Built-in YouTube Tools
YouTube Studio offers tag suggestions during video upload. These suggestions are based on similar content analysis and often provide the most relevant variants.
Premium Tools
- VidIQ — shows competitor tags, analyzes their effectiveness, suggests alternatives. Starting at $7.50/month.
- TubeBuddy — browser extension with tag analysis features, A/B testing for titles and thumbnails. Starting at $9/month.
How to Optimize Tags in 5 Minutes
If you still decide to use tags, here’s the most efficient algorithm:
- Define main keyword
What you want to rank for. Example: “guitar tuning” - Add 2-3 variations of main keyword
“how to tune guitar,” “guitar string tuning,” “guitar tuning” - Add 2-3 broad category tags
“guitar,” “musical instruments,” “guitar lessons” - Include 1-2 brand tags
Your channel name or video series - Check for relevance
All tags should describe video content
Done! Spent 5 minutes instead of an hour.
Final Verdict
YouTube tags in 2025:
✅ Don’t hurt if used correctly
✅ Have minimal impact (1-3% of total ranking weight)

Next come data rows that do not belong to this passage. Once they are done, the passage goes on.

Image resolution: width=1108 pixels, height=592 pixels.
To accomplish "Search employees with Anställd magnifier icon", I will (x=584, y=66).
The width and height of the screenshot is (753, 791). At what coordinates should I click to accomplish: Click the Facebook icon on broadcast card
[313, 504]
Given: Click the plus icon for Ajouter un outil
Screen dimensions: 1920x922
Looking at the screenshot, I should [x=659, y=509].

✅ Not worth major time investment — maximum 5 minutes per video
✅ Can help in specific cases — new channels, niche content, fixing misspellings
Main recommendation: Spend no more than 2-3 minutes on tags. Focus on creating quality content, optimizing titles and thumbnails, working with audience retention.
If you want quick results — better invest in improving engagement metrics through proven services than spend hours selecting “magical” tags.
Final 2025 Strategy:
- 80% effort → content quality and retention
- 15% effort → titles, thumbnails, descriptions
- 5% effort → tags and other details
The era of tag dominance is over. Today YouTube values user experience more than metadata. Create content people want to watch to the end — and the algorithm will find an audience for it.

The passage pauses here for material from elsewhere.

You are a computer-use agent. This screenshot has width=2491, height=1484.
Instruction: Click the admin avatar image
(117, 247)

Frequently Asked Questions
How many tags is optimal to use?
5-8 relevant tags is sufficient. Ahrefs research showed this is the optimal number for balance between informativeness and redundancy. More than 10 tags often leads to reduced relevance.
Can I copy tags from popular videos?
Only if they’re relevant to your content. Blindly copying tags can hurt ranking. YouTube has learned to detect irrelevant tags and may reduce channel trust for such practices.

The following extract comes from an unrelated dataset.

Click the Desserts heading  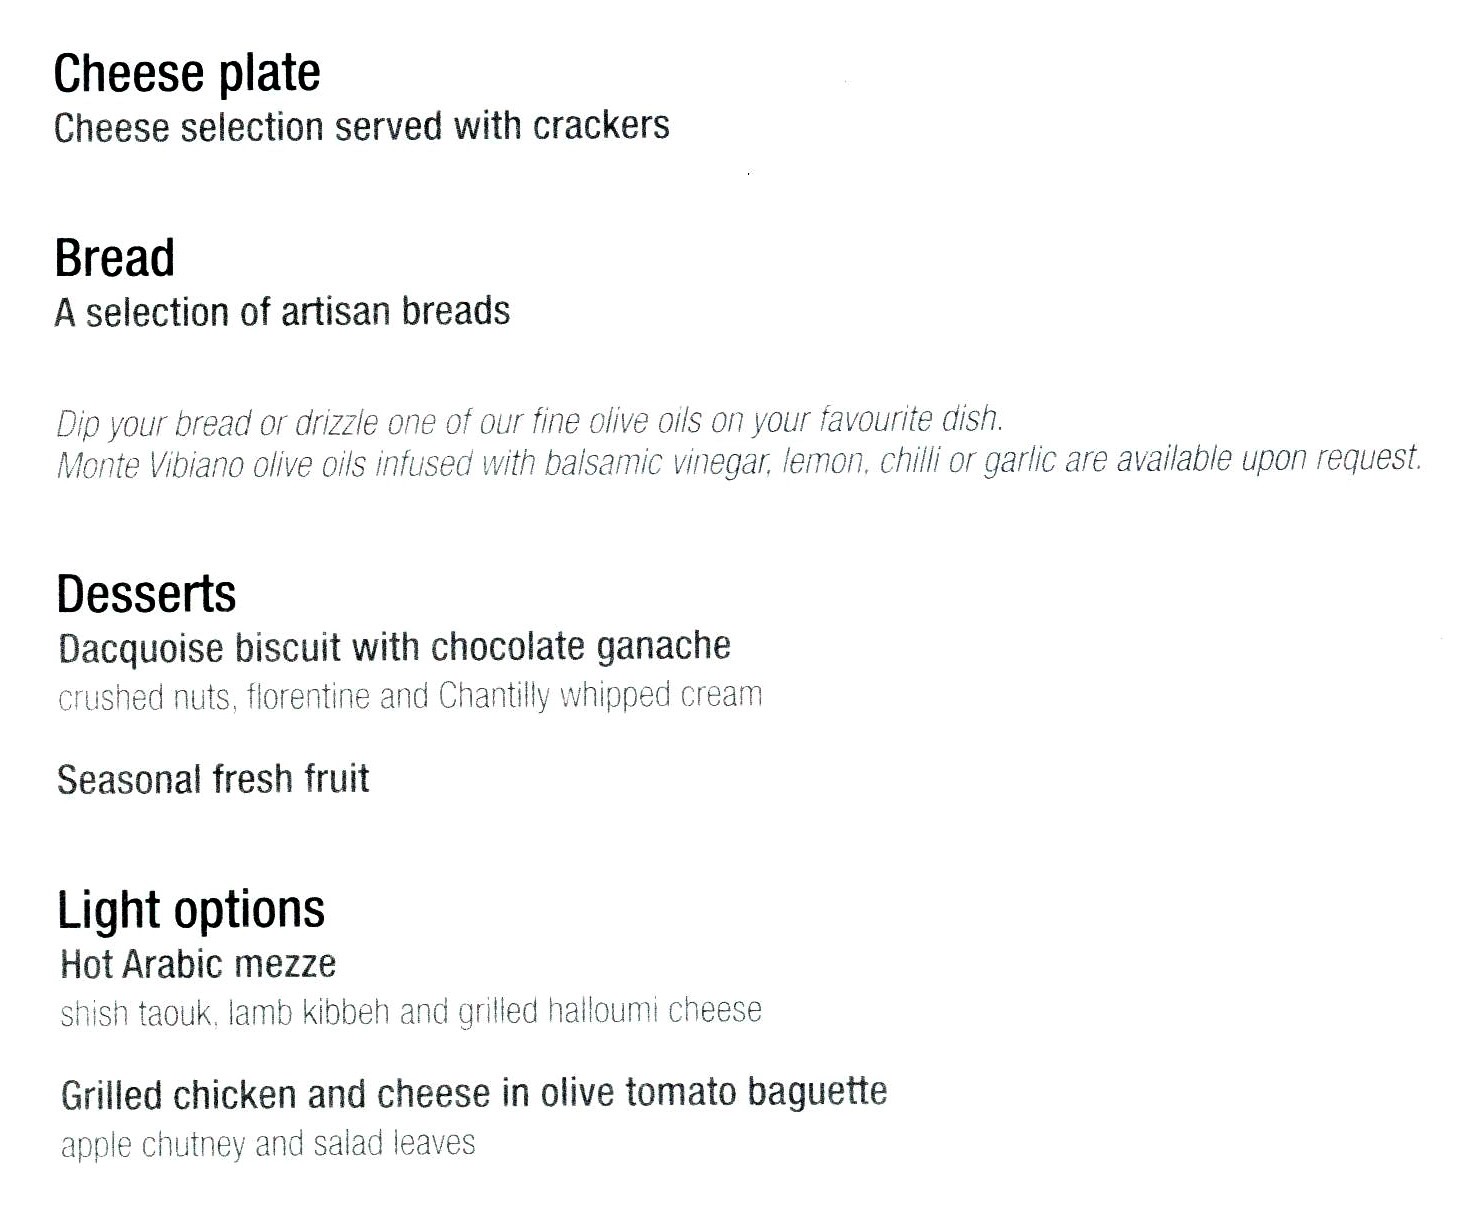tap(146, 594)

Do tags affect monetization?
No direct impact. Monetization depends on view count, watch time, and content compliance with advertisers. Tags can indirectly help through slight increase in content discovery.
What happens if I don’t use tags at all?
In most cases — nothing critical. Experiments show only 2-3% decrease in views. Quality content with good titles and thumbnails will find its audience without tags.
Should I update tags on old videos?
Only if the video gets absolutely no views and you’re sure the problem is optimization, not content quality. In 99% of cases, time is better spent creating new videos.
Do hashtags in description work instead of tags?
Description hashtags work differently — they create clickable links to pages with similar videos. But Search Engine Journal research showed only 37% of top videos use hashtags.
Focus on What Matters
Key Research Findings:
- Tags have minimal impact on ranking (1-3%)
- YouTube openly states tags are secondary
- Title, thumbnail, and audience retention are 10-20 times more important
- Excessive tags can harm the channel
- Time spent on tags is better invested in content quality
2025 YouTube Optimization Priorities:
- Audience retention — work on the hook in first 15 seconds
- Clickability — create compelling titles and thumbnails
- Engagement — stimulate comments and likes
- Production quality — good audio and video
- Publishing consistency — stable upload schedule
Call to Action:
Stop looking for magic formulas in tags. Focus on creating content that solves viewers’ problems or entertains them. YouTube’s 2025 algorithm is smart enough to understand your video’s value without hints in the form of tags.
Invest time in studying analytics, understanding your audience, and improving content creation skills. This will give a hundredfold better result than any metadata manipulations.
Remember: successful YouTube channels are built on quality content, not tag optimization.